The topic - the general form of neutral current interactions
Suppose the $SU_{L}(2)\times U_{Y}(1)$ electroweak interactions. With corresponding gauge couplings $g_{1}, g_{2}$ and fixed quarks doublets $Q_{i}$,
$$
\tag 0 Q_{1} = \begin{pmatrix} u\\ d \end{pmatrix}, \quad Q_{2} = \begin{pmatrix}c \\ s\end{pmatrix}, \quad Q_{3} = \begin{pmatrix}t \\ b \end{pmatrix}
$$
and the quarks column $q_{a}$,
$$
\tag 1 q_{a} = (u,c,t,d,s,b)^{T},
$$
The quarks ''names'' are fixed by the diagonalization of the Higgs interaction term (i.e., the mass term).
You may write down the most general neutral currents interaction lagrangian
$$
\tag 2 L_{\text{int}} = g_{1}\bar{Q}_{i}\gamma^{\mu}P_{L}\sigma_{3}a_{ij}Q_{j}(c(\theta)Z_{\mu} - s(\theta)A_{\mu}) +g_{2}\bar{q}_{a}\gamma^{\mu}c_{ab}q_{b}(s(\theta)Z_{\mu}+c(\theta)A_{\mu}) + h.c.
$$
Here
- $a_{ij}$ is the $3\times 3$ unitary matrix acting in a 3-dimensional space of quarks doublets $Q_{i}$ $(0)$,
- $c_{ab}$ is the $6\times 6$ unitary matrix acting in a 6-dimensional space of quarks $q_{a}$ $(1)$,
- $\sigma_{3} = \text{diag}(1,-1)$ is the isospin zero generator of the $SU_{L}(2)$ group,
- $\theta$ denotes the Weinberg angle relating the couplings $g_{1},g_{2}$ to the EM interaction constant $\alpha$. $c(\theta)$ denotes $\cos(\theta)$, and so on.
In general, the forms of $a_{ij}$ and $c_{ab}$ are restricted. Since You already know the electric charges of quarks (precisely, the charges of an upper quarks are $\frac{2}{3}$, while the charges of the lower quarks are $-\frac{1}{3}$), the matrix $c_{ab}$ has the form
$$
\tag 3 c_{ab} = \begin{pmatrix} A & 0 \\ 0 & B\end{pmatrix},
$$
with $A,B$ being the unitary $3\times 3$ matrices. ALso, with precise values of electric charges, You have to impose some constrains on diagonal elements of $c_{ab}, a_{ij}$, but we're not interested in this at the moment.

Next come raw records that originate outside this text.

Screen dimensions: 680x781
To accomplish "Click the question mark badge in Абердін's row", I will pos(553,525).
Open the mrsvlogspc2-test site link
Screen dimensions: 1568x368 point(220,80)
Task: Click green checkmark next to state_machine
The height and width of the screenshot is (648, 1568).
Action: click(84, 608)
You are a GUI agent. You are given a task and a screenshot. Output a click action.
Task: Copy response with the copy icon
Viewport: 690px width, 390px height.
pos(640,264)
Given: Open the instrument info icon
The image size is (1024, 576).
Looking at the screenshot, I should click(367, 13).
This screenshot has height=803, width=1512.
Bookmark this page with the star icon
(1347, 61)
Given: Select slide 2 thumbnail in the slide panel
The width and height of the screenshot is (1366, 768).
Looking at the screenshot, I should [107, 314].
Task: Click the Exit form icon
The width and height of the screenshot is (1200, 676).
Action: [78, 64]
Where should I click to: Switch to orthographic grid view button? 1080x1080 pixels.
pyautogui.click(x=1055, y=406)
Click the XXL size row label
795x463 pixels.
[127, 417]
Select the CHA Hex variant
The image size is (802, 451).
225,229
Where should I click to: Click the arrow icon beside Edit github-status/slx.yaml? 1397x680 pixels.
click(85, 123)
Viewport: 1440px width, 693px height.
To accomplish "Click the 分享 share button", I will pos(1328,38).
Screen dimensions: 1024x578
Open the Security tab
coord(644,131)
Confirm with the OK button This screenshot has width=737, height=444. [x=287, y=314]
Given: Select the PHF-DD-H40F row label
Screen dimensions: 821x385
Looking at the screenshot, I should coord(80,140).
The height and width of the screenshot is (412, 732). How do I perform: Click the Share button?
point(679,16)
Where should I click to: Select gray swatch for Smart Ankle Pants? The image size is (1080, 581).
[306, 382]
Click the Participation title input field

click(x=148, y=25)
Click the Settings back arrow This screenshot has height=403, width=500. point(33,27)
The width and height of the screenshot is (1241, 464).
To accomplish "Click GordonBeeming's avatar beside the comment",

From $(2)$ You can extract the $Z$-boson interaction part:
$$
\tag 4 L_{\text{int}} = \bar{q}_{a}\gamma^{\mu}(c^{ab}_{V} - c^{ab}_{A}\gamma_{5})q_{b}Z_{\mu} + h.c.,
$$
with $c^{ab}_{V,A}$ having the general form of $(3)$. For example, in the Standard model we have $c^{ab}_{V,A} = \delta^{ab}c^{b}_{V,A}$ (see below), which means that there is assumed that the neutral current interactions are quark species diagonal.
Experimental origin - no so much oscillations
So why we choose
$$
\tag 5 c^{ab}_{V,A} = \delta^{ab}c^{b}_{V,A}?
$$
The answer is the experiment.
Before I'll discuss the case of quarks, let's establish the difference between the quarks and leptons cases. In the leptons case, You also may write down the matrices $c_{A,V}^{ab}$ in the form $(3)$. However, there is experimental fact to write them in the form of $(4)$ - the conservation of the so-called lepton numbers. There are 3 different lepton numbers, and this immediately imposes $(5)$. In the case of quarks such argument isn't valid. Unlike the case of leptons, there is only one conserved quark global number - the so-called baryon number (all of quarks are massive, unlike the leptons, and this kills 2 "missing" numbers). All quarks have the same baryon number, and the restriction to conserve it doesn't reduce the general form $(3)$ of $c^{ab}_{V,A}$ to a simpler one.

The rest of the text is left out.